New research reveals that active volcanoes on Mars were not restricted to the planet’s distant history as previously believed.
Astronomers have been aware for some time that in its past Mars was volcanically actively. In fact, one of the red Planet’s most striking features is the long-dormant 14-mile tall volcano, Olympus Mons. This activity has always been believed to have occurred in our neighbor planet’s very distant past.
New research could be about to change that assumption, however, showing that the volcanoes of Mars could have been active as recently as 50,000 years ago.
Using data collected by satellites orbiting the Red Planet a team of scientists found signs of a violent eruption in the Elysium Planitia region of Mars, which straddles the planet’s equator. This is also the location of two recently detected ‘marsquakes.’
Most volcanic activity on Mars is believed to have occurred between 2 and 3 billion years ago, with small eruptions in isolated locations dated at around 3 million years old.
“This may be the youngest volcanic deposit yet documented on Mars. If we were to compress Mars’s geologic history into a single day, this would have occurred in the very last second,” says Dr. David Horvath, of the Planetary Science Institute.
This means this latest finding is the youngest geological evidence of volcanic activity ever found on the planet, it could also imply that the planet is still active volcanically.
Whilst this is news that is exciting enough in itself, young volcanic activity suggests that near-surface areas of Mars could have supported life in its recent history.
The interaction of ascending magma and the icy substrate of the Cerberus Fossae could have provided favorable conditions for microbial life fairly recently and raises the possibility of extant life in this region.
Dr. David Horvath, the Planetary Science Institute
Horvath, a specialist in the climate, geology, and geomorphology of bodies in the solar system including Mars, is the author of a paper discussing the findings published in the latest edition of the journal Icarus¹.
A New and Different Kind of Volcanism
Horvath, who worked on the study whilst he was a postdoctoral researcher at the University of Arizona’s Lunar and Planetary Lab, describes the evidence of volcanic activity investigated by his team as a dark deposit, covering an area slightly larger than Washington, D.C. It has high thermal inertia — a measure that indicates how slowly the temperature of a body reaches the temperatures of its surroundings.
Horvath also says that the deposit includes high‑calcium pyroxene-rich material, and it is distributed symmetrically around a segment of the Cerberus Fossae fissure system in Elysium Planitia, a feature that is not typical of the wind-driven deposits common to the region.
“This feature is similar to dark spots on the Moon and Mercury suggested to be explosive volcanic eruptions,” says the researcher whose recent work has included modeling the climate and geology of early Mars.
Whilst the majority of volcanic activity on the Red Planet and particularly in the region of the Elysium Planitia is characterized by surface lava flows, there is evidence on the Red Planet of explosive volcanism.

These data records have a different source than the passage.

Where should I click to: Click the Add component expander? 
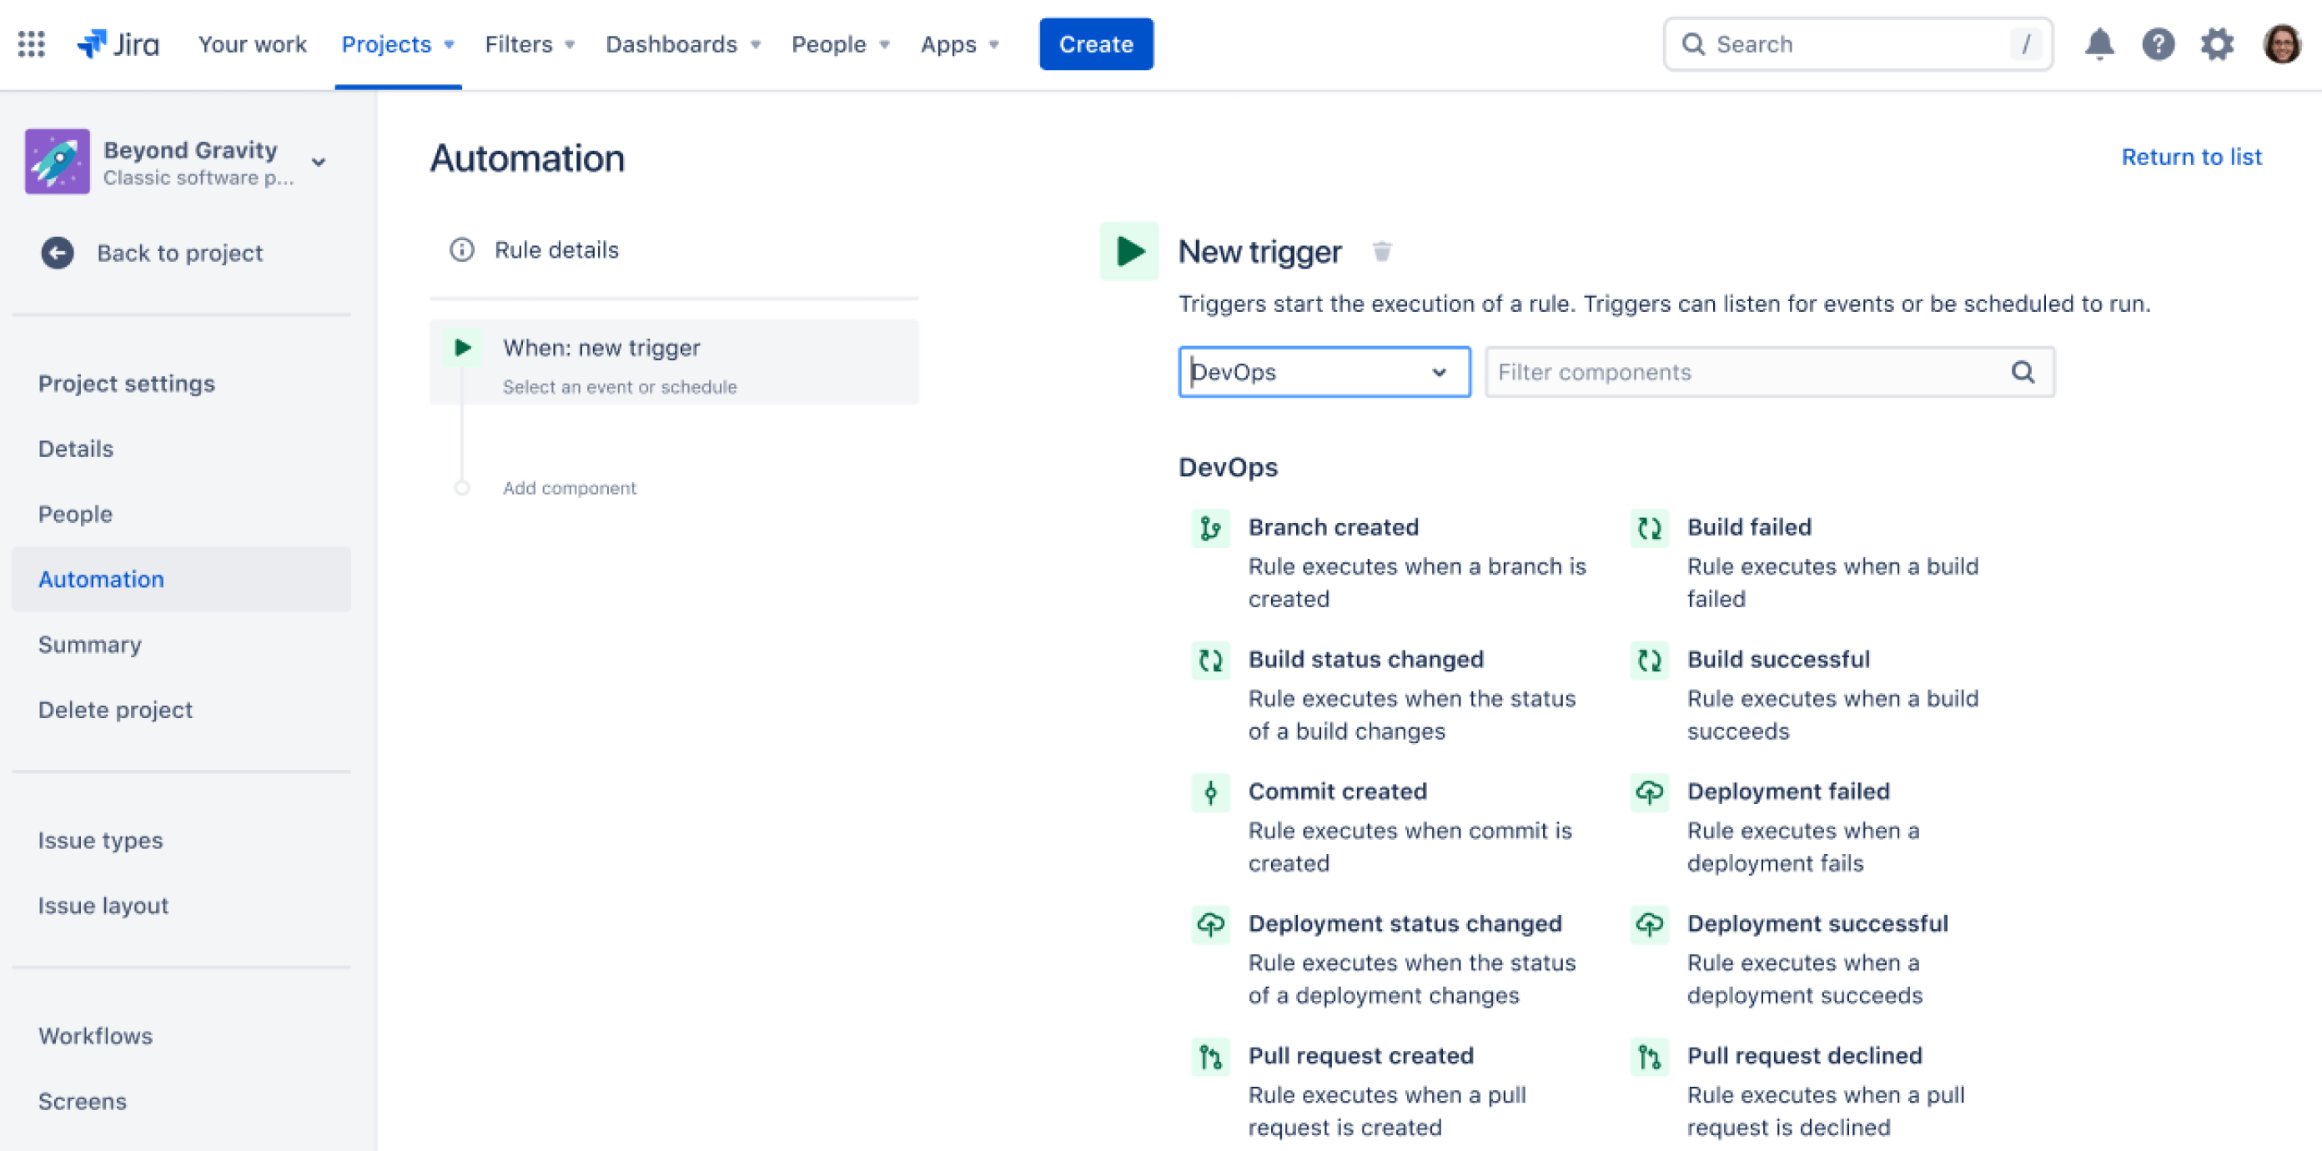tap(571, 487)
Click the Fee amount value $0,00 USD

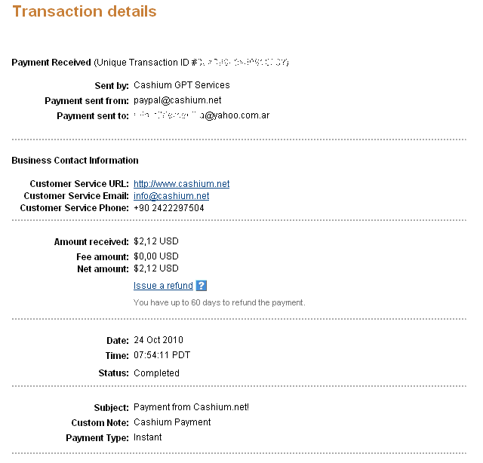point(156,256)
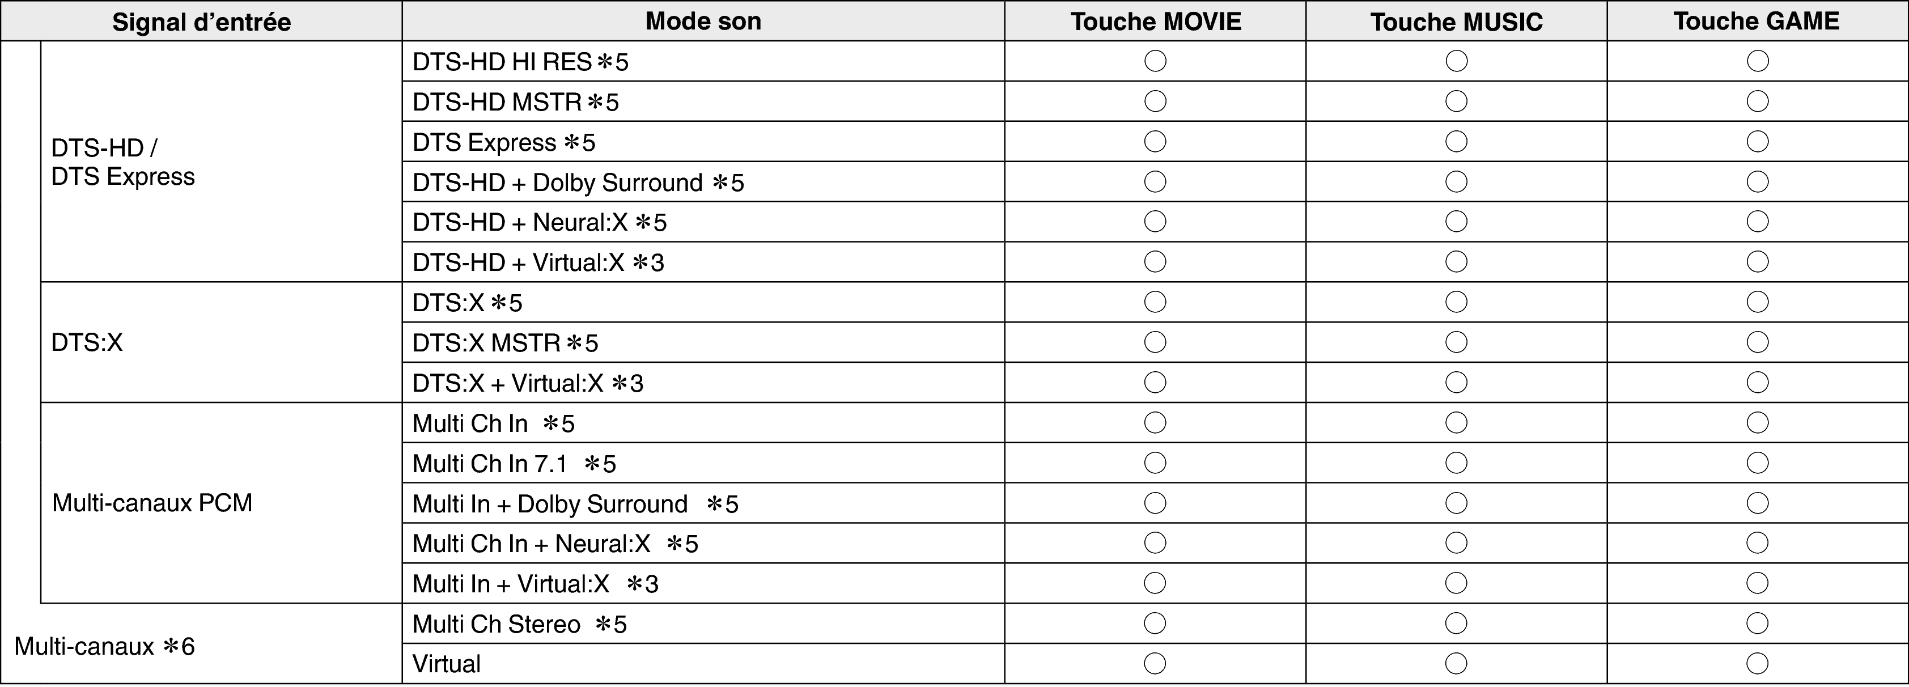Click the Multi-canaux PCM signal cell
The image size is (1909, 687).
(152, 503)
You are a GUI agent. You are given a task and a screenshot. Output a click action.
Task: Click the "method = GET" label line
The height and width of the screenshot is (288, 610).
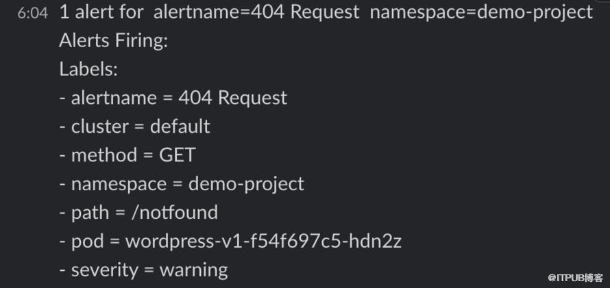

But, the deposit studied by Horvath appears to be distinct from previous examples.
This feature overlies the surrounding lava flows and appears to be a relatively fresh deposit of ash and rock, representing a different style and time period of eruption than previously identified pyroclastic features.
Dr. David Horvath, the Planetary Science Institute
InSight into an Explosive Finding
The deposit inspected by Horvath and his team suggests a most spectacular and violent eruption occurring in the recent history of Mars at the Elysium Planitia.
“This eruption could have spewed ash as high as 10 kilometers into the Martian atmosphere but likely represents the last gasp of erupted material,” Horvath explains. “Elysium Planitia hosts some of the youngest volcanism on Mars, dating around 3 million years ago, so [this finding] is not entirely unexpected.”
The location of the deposit studied by the team is only around 1600 km from NASA’s Insight lander, which since 2018² has been conducting a series of investigations into the Red Planet’s ‘vital signs.’ This includes the planet’s tectonic activity.
In 2020 InSight sent back the first evidence of ‘Marsquakes’ as part of its investigation into the Red Planet’s interior. Two of these quakes were localized to the Cerberus Fossae. This new research indicates that this tectonic activity could have been sparked by the flow of magma deep below the area.
“The young age of this deposit absolutely raises the possibility that there could still be volcanic activity on Mars and it is intriguing that recent Marsquakes detected by the InSight mission are sourced from the Cerberus Fossae,” says Horvath. “However, sustaining magma near the surface of Mars so late in Mars’s history with no associated lava flows would be difficult and thus a deeper magmatic source would likely be required to create this eruption.”
The next steps for the researchers will include attempts to find similar evidence of recent volcanic activity. “It is possible that these sorts of deposits were more common but have been eroded or buried,” Horvath concludes.